NTU Apprentice
Joined: 17 Jul 2015 Posts: 187
|
Posted: Mon Sep 26, 2016 12:04 am Post subject: -fgcse-las GCC option? |
|
|
Hello all! I've been experimenting with Graphite/ISL on GCC 5.4, it's rock solid as far as I can tell so far. Compiling the kernel itself and Firefox with the new options has actually dramatically reduced CPU usage during runtime. The overhead of the browser has dropped substantially. I've been going through the GCC docs and some of the source and came across -fgcse-las. Any idea why this option isn't enabled at -O3? Judging from the description in their documentation it doesn't seem that dangerous. Does anyone here use it? Thoughts, noticeable changes? I'm assuming this should only impact compile time, just as -fgcse-after-reload, correct? Worst case scenario it has no effect at startup / runtime?
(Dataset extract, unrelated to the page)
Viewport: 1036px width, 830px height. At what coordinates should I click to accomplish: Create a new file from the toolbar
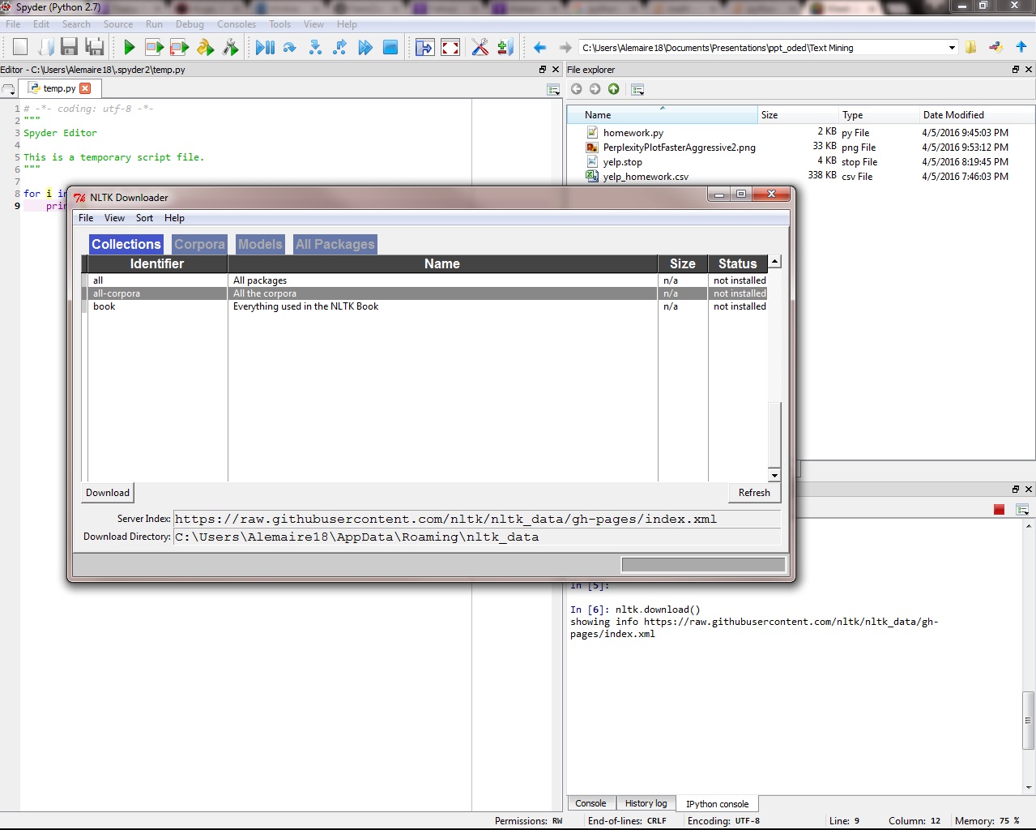click(20, 48)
Or has this option been found to be too aggressive and actually break something?
Here's a snippet of my make.conf:
Code: |
# Cherry-picked from -O3 which seem to not globally cause needless CPU cycles
# Can -fgcse-las safely go here?
OPT="-fpredictive-commoning -fgcse-after-reload -fvect-cost-model -ftree-partial-pre"
# -funsafe-math-optimizations enables our vectorization friend, -fassociative-math, and it's requirements.
# -fassociative-math allows re-ordering of operands to further along auto vectorization without
# all the other unsafe optimizations that come with -ffast-math.
VECOPT="-ftree-vectorize -funsafe-math-optimizations"
# ISL / Graphite optimization flags without blindly parallelizing everything
# -floop-nest-optimize is the new -ftree-loop-linear -floop-interchange etc etc
ISLOPT="-floop-nest-optimize -fgraphite-identity"
CFLAGS="-march=core2 -O2 -pipe -fomit-frame-pointer ${OPT} ${VECOPT} ${ISLOPT}"
CXXFLAGS="${CFLAGS}"
|
To be clear, I am not a Gentoo ricer, I have very carefully selected these options based on the behavior of these options. While you may call me an idiot for enabling -funsafe-math-optimizations, there are many scenarios (namely ones including floating point) where GCC's auto vectorizer will do nothing. If the FP code is written in the order GCC expects it in it's vectorization pass, I have not tested this but only then will it vectorize those functions. |
|